And Daniel advised, “That's okay, I've been invoicing URM Group so it makes no difference to me." In relation to price, I said, "We cannot move any further on price so the price would have to be the price that you have charged for processing, adjusted in accordance with the Somersby agreement, and he said, That's okay.”
-
The rates were agreed but even if this discussion occurred, which I am satisfied cannot be accepted, it did not evidence a desire nor agreement that URME would replace URM as the party Par was contracting with. The later written notification given only in September 2015, after new internal systems were put in place, advised, firstly:
“Re: Change to supply bills to URM Group
Due to the fact that a company internal restructure was incurred on 1 July 2015, all supply bills intended for the URM Group and its subsidiaries should be made out to “URM Environmental Services Pty Limited, ABN 21 066 120 090” effective immediately. I also attached a letter from URM Group General Manager David Johnston advising such changes for your kind reference.
The aforementioned direction is a direct result of an internal restructure and does not in any way change the nature of service provision.

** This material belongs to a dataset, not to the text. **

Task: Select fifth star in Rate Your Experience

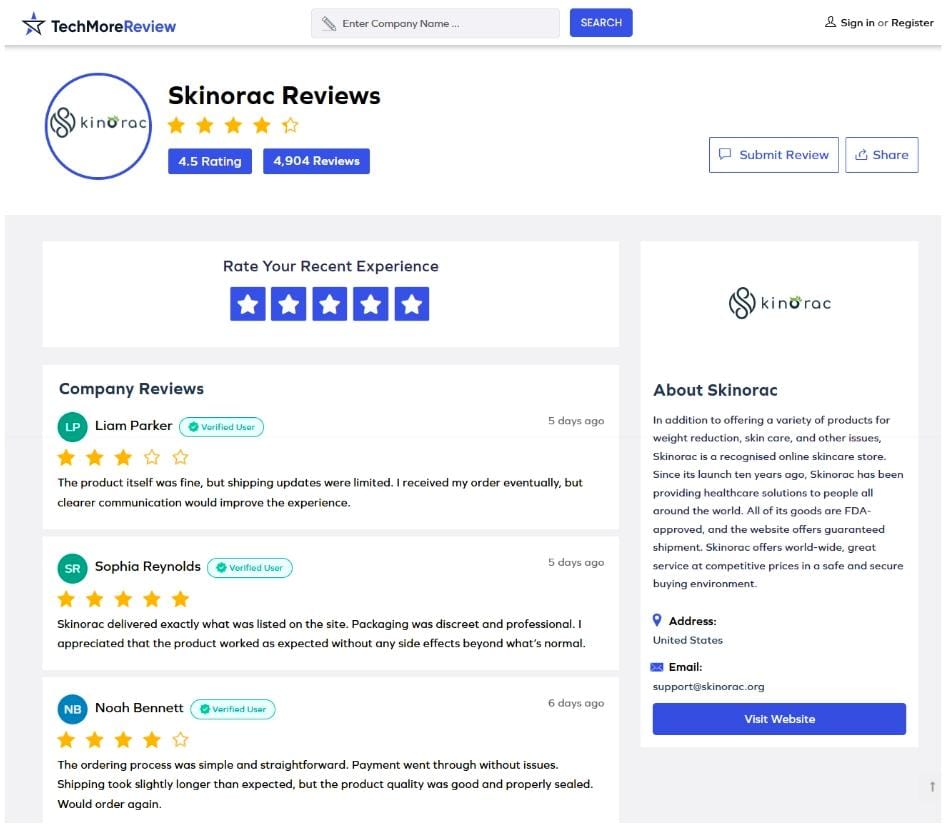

Should you have any questions or request any further clarification, please feel free to contact me to discuss.”
-
Mr Johnston’s letter advised:
“Dear Valued URM Supplier,
Changes to Supply Bills issued to URM Group
This letter advises of an important change which affects the issue of supply bills to United Resource Management Group (‘URM Group’) for goods and services supplied to the company.
From 1 July 2015, all supply bills intended for the URM Group should be made out to URM Environmental Services Pty Ltd, ABN 21 066 120 090.
The aforementioned direction is a direct result of an internal restructure and does not in any way change the nature of service provision.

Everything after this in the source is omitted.